THERE are certain key questions in life you can use to age most people. Favourite Bond, favourite Doctor Who, favourite children’s programmes.

Anything that depends largely on what you grew up with.

And for those of us with a music obsession, particularly anything involving vaguely miserable young men peering through their fringes and teasing jingly-jangly or feedback-ridden noise out of guitars, you can add favourite era of the NME.

Anyone who suggests anything from this century is downright wrong as it increasingly veered towards glossy Smash Hits territory. Nope, you definitely have to go back to the days when the ink from that week’s Morrissey cover came off on your fingers.

Will listen to arguments that the hip young gunslingers of the late ’70s was some form of golden age – it did give us Danny Baker after all – but you have to go about a decade later for my era of choice.

Had started to dabble in getting my fingers inky every Wednesday – will argue journalism has never been the same since the days of picking a copy fresh off a press on the premises and half of it coating your hand – in the early to mid-’80s as my NME-reading formative years.

But my weekly habit took hold in the second half of the decade, a golden age reading the musings of Stuart Maconie (who still colours my musical education on 6Music, given the chance off work), Andrew Collins, and Steve Lamacq among others, under the editorship of Danny Kelly.

Those golden years lasted into the 1990s until Steve Sutherland took over the editor’s chair and there was a large turnover of writers.

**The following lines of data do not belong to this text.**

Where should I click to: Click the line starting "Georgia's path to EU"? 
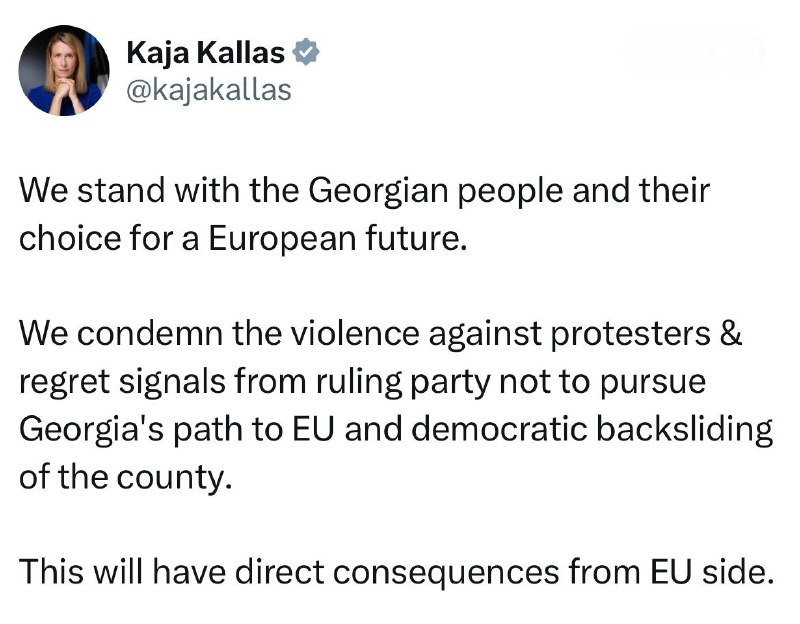click(396, 430)
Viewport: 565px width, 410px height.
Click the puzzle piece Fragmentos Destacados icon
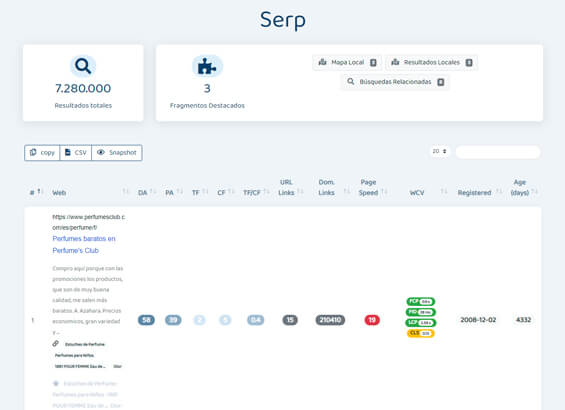(x=207, y=66)
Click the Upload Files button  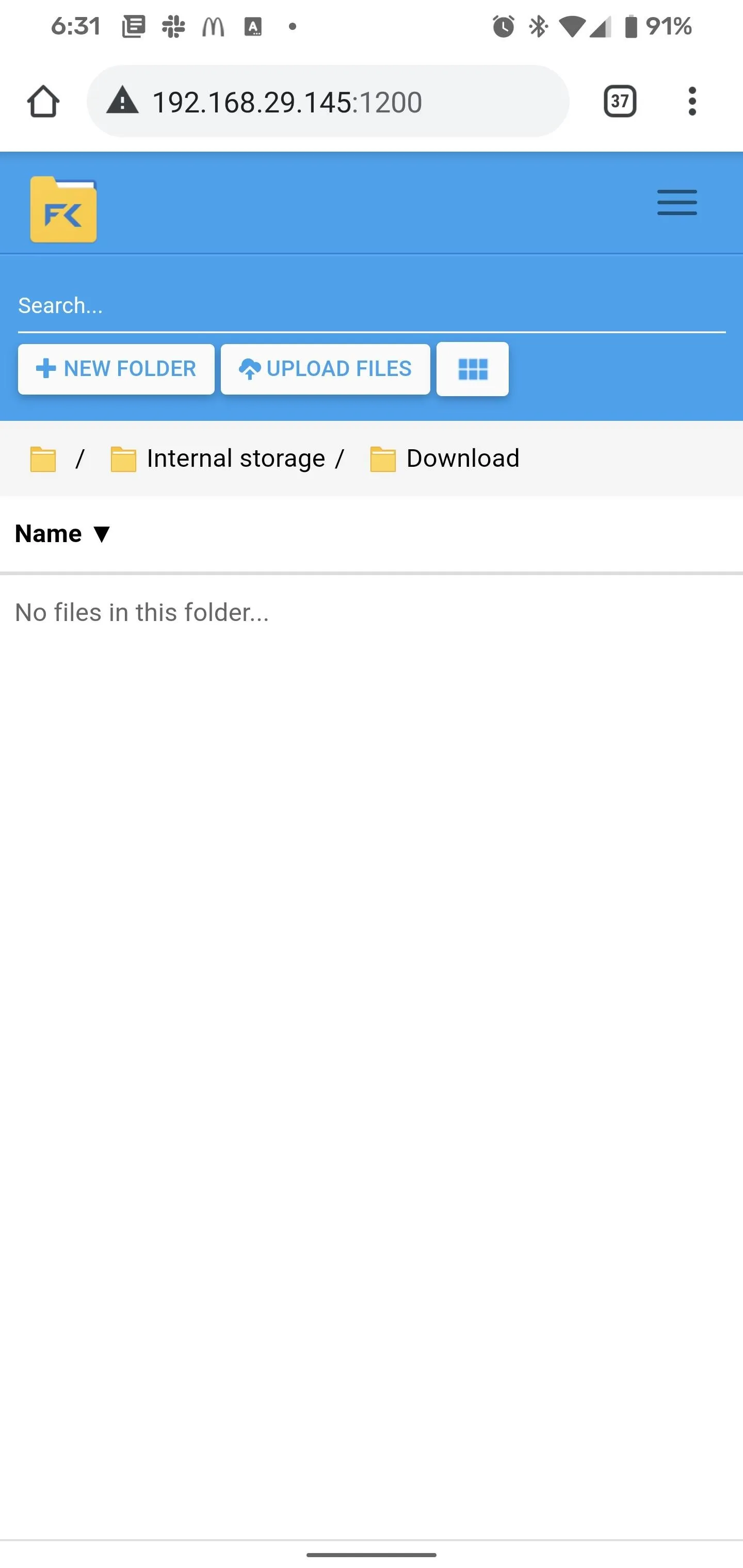pyautogui.click(x=325, y=369)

Stuck with it for a good few years – there weren’t many other options to read or find out about this sort of music – but it was not the same.

If memory serves, gave up buying it (Christmas issues and its best of the year lists apart) when working in Newport, opting to it on the health reporter’s desk and read his copy every Wednesday.

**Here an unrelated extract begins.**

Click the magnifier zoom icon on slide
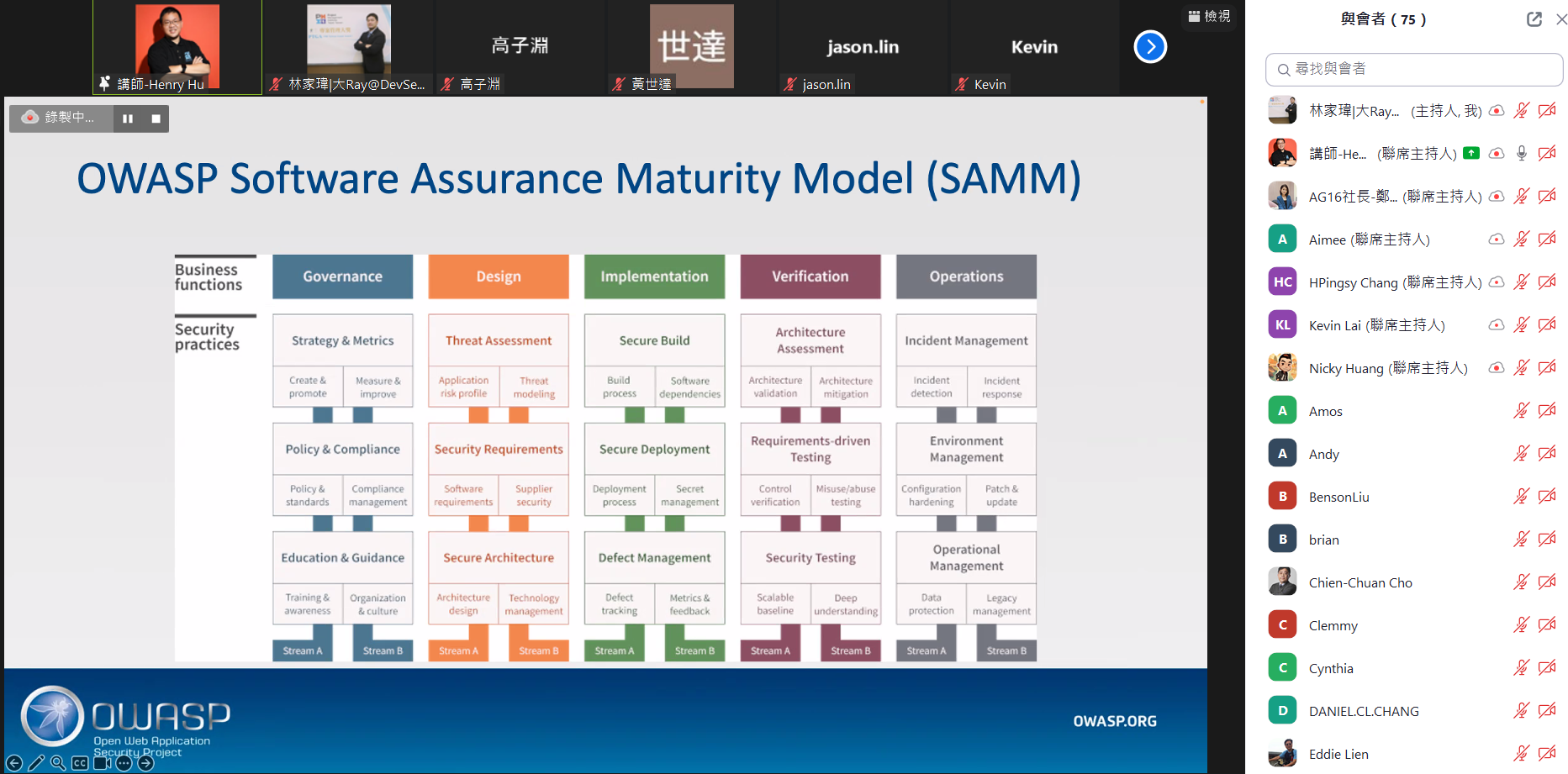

Bizarrely, the person on the next desk would end up working on the NME news desk. Around the time they were pushing Starsailor as the future of guitar music. Not sure we can blame him for that.

The golden age was well and truly over. By the time they had bestowed almost God-like status on The Libertines, it was time to sever all ties.

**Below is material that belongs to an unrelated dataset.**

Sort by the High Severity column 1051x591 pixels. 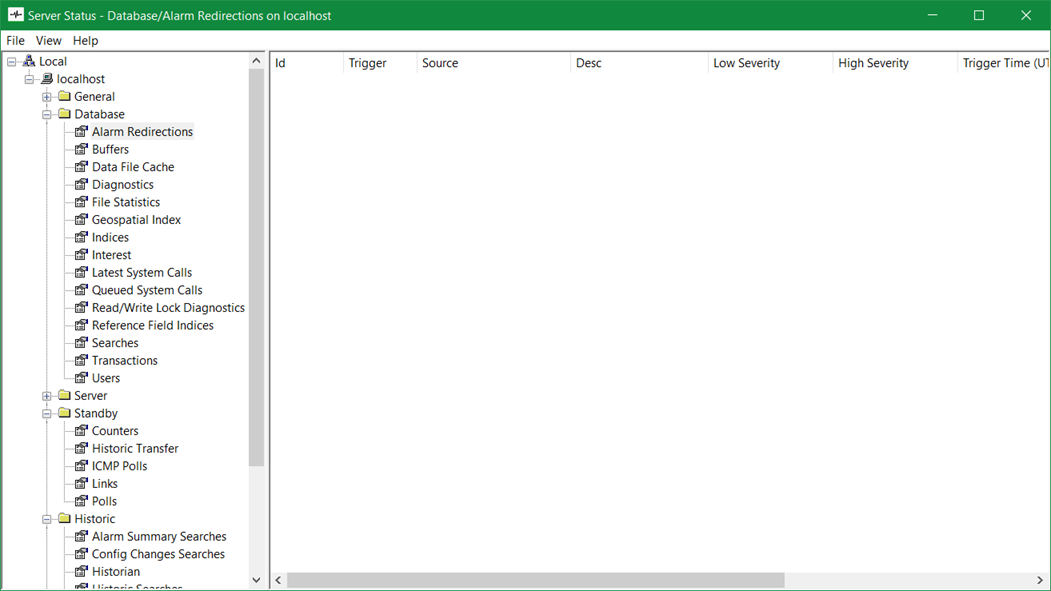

Have picked up a couple of the free editions it became, but quickly worked out why it was normally left on the piles outside HMV.

But it was still a sad – if inevitable – day when news came through that it would no longer exist in print. Both for music fans and anyone with any sort of affection for the printed word that cannot just be scrolled up and down.

Apart from the writing, arrived at the NME at a good time musically. They were still in thrall to The Smiths (largely understandable, frequently overkill), but it was also in the wake of the C86 collection and the heyday of the indie guitar music which has soundtracked much of my last three decades and coloured large chunks of this A-Z journey through my iPod.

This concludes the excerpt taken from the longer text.